Imagine if we could specify both the tag and its commit, and the runner would check, at run-time, whether the specified tag is still pointing to the specified commit. This would essentially "lock" the dependency. Although storing such "locks" inline would probably be a bit too ugly, maybe we could instead collect them all and store them in a separate "file of locks", so to speak. Does anyone know if something like this has been tried before or am I just making up stupid stuff?

ph3t

GitHub’s dependency graph is supposed to give us this kind of visibility without any custom scripting, but from my experience it’s pretty spotty and often misses dependencies entirely.

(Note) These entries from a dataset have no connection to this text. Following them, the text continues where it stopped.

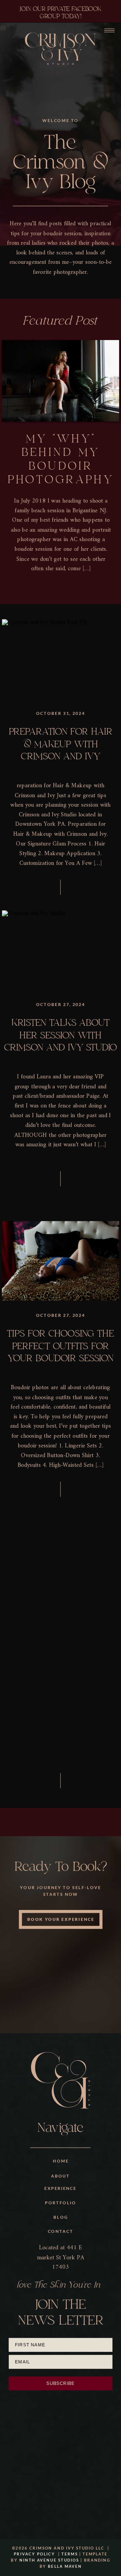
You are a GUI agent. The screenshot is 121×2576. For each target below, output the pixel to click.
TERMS (69, 2554)
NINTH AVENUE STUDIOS (49, 2560)
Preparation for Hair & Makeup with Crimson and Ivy (60, 744)
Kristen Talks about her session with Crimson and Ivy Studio (60, 1035)
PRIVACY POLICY (34, 2554)
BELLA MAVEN (65, 2566)
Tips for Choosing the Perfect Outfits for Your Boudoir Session (60, 1346)
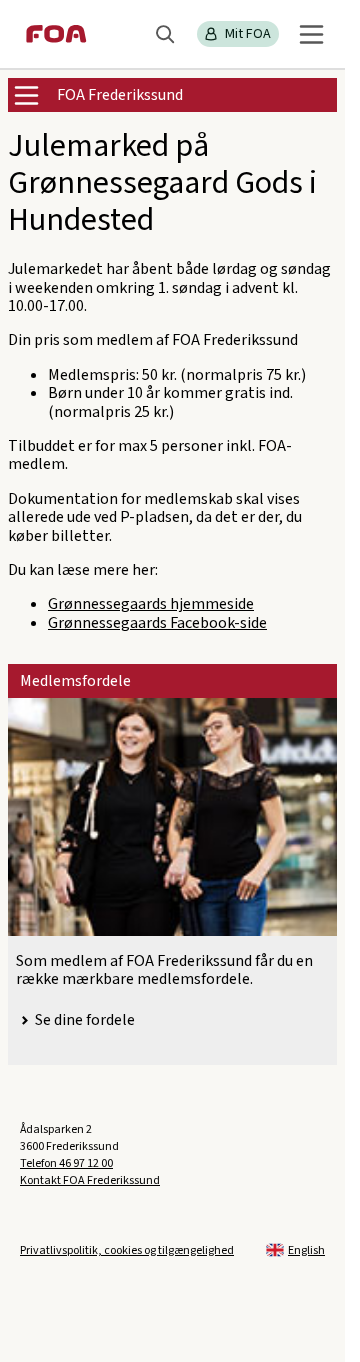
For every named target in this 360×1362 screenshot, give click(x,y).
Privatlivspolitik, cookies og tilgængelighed (127, 1250)
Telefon (66, 1163)
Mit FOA (248, 34)
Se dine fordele (85, 1020)
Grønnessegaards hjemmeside (151, 604)
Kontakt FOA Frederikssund (90, 1180)
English (306, 1250)
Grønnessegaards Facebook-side (157, 623)
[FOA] (56, 34)
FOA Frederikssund (120, 95)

Also, the script from the article doesn’t cover transitive GitHub Actions dependencies. So if a third-party action you’re using relies on a vulnerable action internally, it won’t catch that.

password4321

This article appears to be in response to the linked Tj-actions/changed-files GitHub Action Compromised – used by over 23K repos discussed at https://news.ycombinator.com/item?id=43367987 10 days ago; not a duplicate as it discusses a detection tool but perhaps it rhymes.

TheRealPomax

Was this an auto-generated comment? Because yes, of course it's related, it's someone doing their own investigations based on the news.

password4321

I tried to point out that though the topic is a duplicate, the link does add additional value. Do you not think the previous discussion is worth linking? Yeesh

fergie

Right, but lets get real here: GitHub Actions is fundamentally insecure. You are blindly trusting upstream libraries and GitHub itself to respect and protect your secrets.